How to create a "PyObject"-like structure in C++ for a dynamically typed programming language?

73 views Asked by At

I am developing a programming language in C++. I have a created a parser which makes a full abstract syntax tree for my language. The next step in my idea was to transpile the AST back into C++ code. So it is a compiled programing language, but you may call it directly from C++. The goal of the language is simple scripting language with interoperability with C++.

The problem:

The difficulty arose when I wanted to make the scripting language a dynamically typed language. I read about the void* type which can point to anything which lead me to creating an AnyTypePointer object. Realizing this was the same as std:any in the end as I had to check every type upon retrieval no matter what. There is no way to check the contained type without actually casting the contained pointer to a type it could be and failing then trying again. So my other attempt was using a tuple and std::visit which allowed me to iterate over any type but the issue was that tuples are a template not a class variables could not change type once assigned. std::variant attempts also failed as the type of the value may not changed once assigned. I am staring at my screen with no clue where to go to progress- maybe it is a dead end.

what other options can I try? I tried custom raw void* class, std::any + type_index map, std::variant, std::tuple + std::visit. Nothing seems to do the job.

I have read about PyObject written in C which performs this exact task. But I cant seem to translate it to C++ as my C understanding is low.

How does can I create a PyObject-like class or system in C++ for my dynamically typed language ? A point in the right direction would help.
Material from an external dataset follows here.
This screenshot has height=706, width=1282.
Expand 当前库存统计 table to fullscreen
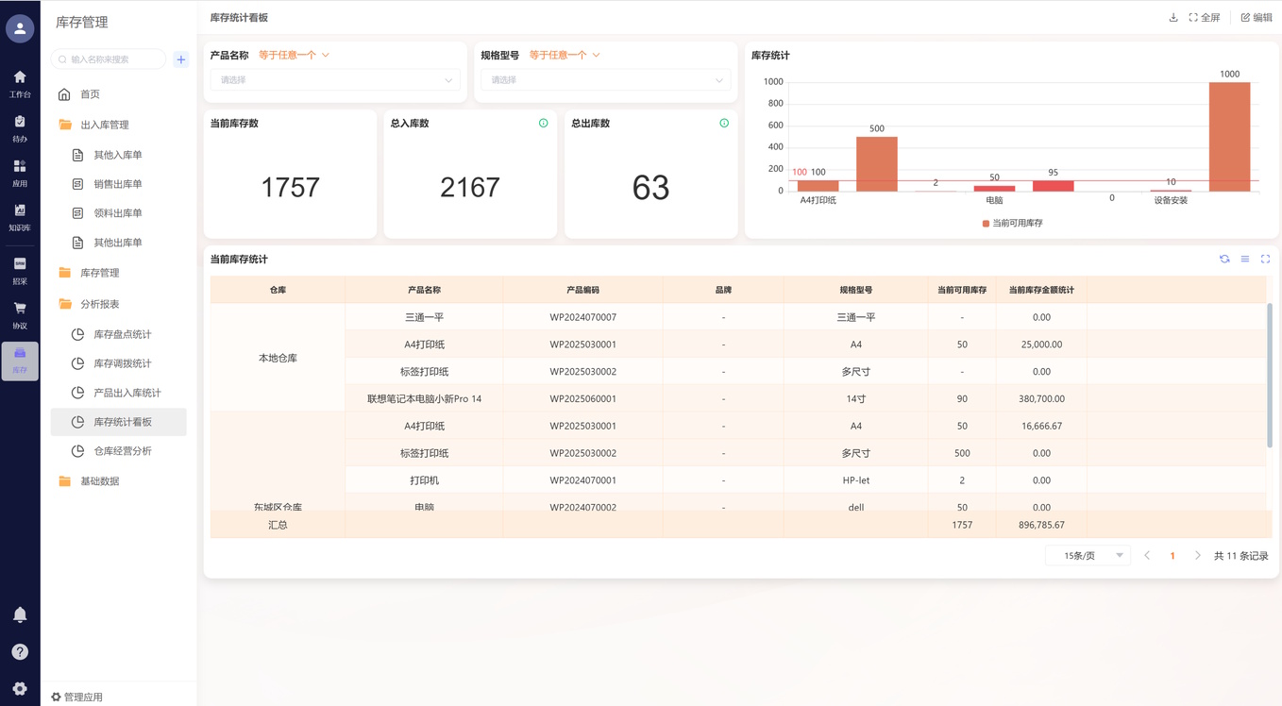pyautogui.click(x=1266, y=259)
I cannot find any info relating to C++, only C.

This is a sample script in my programming language:

    example2.candi
// These classes are unrelated in heiarchy.
// But We can still make a function that works with all of them.

#class Horse {
    #func make_sound() { #return "Neigh!"};
}

#class Cow {
    #func make_sound() { #return "Moo!"};
}

#class Wolf {
    #func make_sound() { #return "Oooo!"};
}

#class Cricket {
    #func make_sound() { #return "Chirp!"};
}

#func make_sound(animal) {
    #return animal.make_sound();
}

#var farm_animals = {Horse(), Cow()};
#var all_animals = farm_animals + {Wolf(),Cricket()}; // You can combine the generic list.


#func make_sounds(animal_list{}) {
    #var sounds &string;
    #for(animal : animal_list) {
        sounds += make_sound(animal);
    }
    #return sounds;
}

#return make_sounds(all_animals);

Here is the sample transpiled code, works well but it is not scaleable:

// Typedefs for ease of reading on stackoverflow, tranpilation would use the actual types/method calls.
using any_list = std::vector<std::any>;
any_list concat_vector(const any_list& a, const any_list& b) {
any_list result;
result.reserve(a.size() + b.size());
result.insert(result.end(), a.begin(), a.end());
result.insert(result.end(), b.begin(), b.end());
return result;
}

any_list operator+(const any_list& a, const any_list& b) {
return concat_vector(a, b);
}

struct script_example2 {

auto run() {
    class Horse {
    public:
        auto make_sound() {
            return "Neigh!";
        }
    };

    class Cow {
    public:
        auto make_sound() {
            return "Moo!";
        }
    };

    class Wolf {
    public:
        auto make_sound() {
            return "Oooo!";
        }
    };

    class Cricket {
    public:
        auto make_sound() {
            return "Chirp!";
        }
    };

    auto make_sound = [](auto& animal) {
        return animal.make_sound();
    };

    std::any farm_animals = any_list{ Horse(), Cow() }; // WE KNOW farm_animals is of type std::vector<std::any> holding Horse, Cow types
    std::any all_animals = std::any_cast<any_list>(farm_animals) + any_list{Wolf(),Cricket()}; // WE KNOW all_animals contains Wolf and Crickets too now.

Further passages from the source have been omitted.